▶ Exercise requirements
All that is needed is a count of the lines in this data that contain the word "computer".

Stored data
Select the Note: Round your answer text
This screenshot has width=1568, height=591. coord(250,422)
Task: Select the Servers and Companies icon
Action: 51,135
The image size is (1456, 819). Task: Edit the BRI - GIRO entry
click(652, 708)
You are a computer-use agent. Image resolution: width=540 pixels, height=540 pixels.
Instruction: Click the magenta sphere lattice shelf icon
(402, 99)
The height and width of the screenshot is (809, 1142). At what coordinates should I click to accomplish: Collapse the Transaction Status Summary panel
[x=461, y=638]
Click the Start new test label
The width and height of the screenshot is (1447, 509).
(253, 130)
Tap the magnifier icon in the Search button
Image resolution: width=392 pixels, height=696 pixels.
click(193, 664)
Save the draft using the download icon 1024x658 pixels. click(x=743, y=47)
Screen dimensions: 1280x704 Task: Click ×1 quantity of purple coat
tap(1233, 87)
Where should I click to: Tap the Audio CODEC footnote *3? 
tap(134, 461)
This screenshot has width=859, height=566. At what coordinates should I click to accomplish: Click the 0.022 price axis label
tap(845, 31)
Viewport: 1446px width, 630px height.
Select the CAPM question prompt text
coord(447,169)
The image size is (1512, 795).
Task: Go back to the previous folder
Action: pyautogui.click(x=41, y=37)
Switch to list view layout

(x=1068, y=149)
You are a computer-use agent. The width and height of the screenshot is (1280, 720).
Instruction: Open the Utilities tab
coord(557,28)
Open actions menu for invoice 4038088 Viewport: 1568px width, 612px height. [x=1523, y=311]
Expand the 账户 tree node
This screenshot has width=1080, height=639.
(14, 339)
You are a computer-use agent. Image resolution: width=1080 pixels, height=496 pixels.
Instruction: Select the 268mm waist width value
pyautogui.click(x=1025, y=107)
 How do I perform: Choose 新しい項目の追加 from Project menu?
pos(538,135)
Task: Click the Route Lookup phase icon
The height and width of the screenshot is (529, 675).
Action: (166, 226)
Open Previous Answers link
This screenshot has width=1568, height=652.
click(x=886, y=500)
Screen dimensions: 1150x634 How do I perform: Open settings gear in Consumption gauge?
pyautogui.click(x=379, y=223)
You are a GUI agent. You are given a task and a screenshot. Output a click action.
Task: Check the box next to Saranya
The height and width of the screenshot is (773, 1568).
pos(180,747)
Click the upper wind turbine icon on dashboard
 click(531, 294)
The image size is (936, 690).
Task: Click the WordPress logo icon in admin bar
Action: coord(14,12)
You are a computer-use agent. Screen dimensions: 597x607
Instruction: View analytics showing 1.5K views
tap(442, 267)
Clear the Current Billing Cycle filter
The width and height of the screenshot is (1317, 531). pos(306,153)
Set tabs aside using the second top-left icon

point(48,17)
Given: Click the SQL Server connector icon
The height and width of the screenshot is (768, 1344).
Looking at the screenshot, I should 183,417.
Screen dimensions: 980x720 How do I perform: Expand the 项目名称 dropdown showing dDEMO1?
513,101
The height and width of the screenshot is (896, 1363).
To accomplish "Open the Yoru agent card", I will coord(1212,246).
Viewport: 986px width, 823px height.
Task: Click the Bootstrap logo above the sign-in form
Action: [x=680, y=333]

▶ Exercise result
4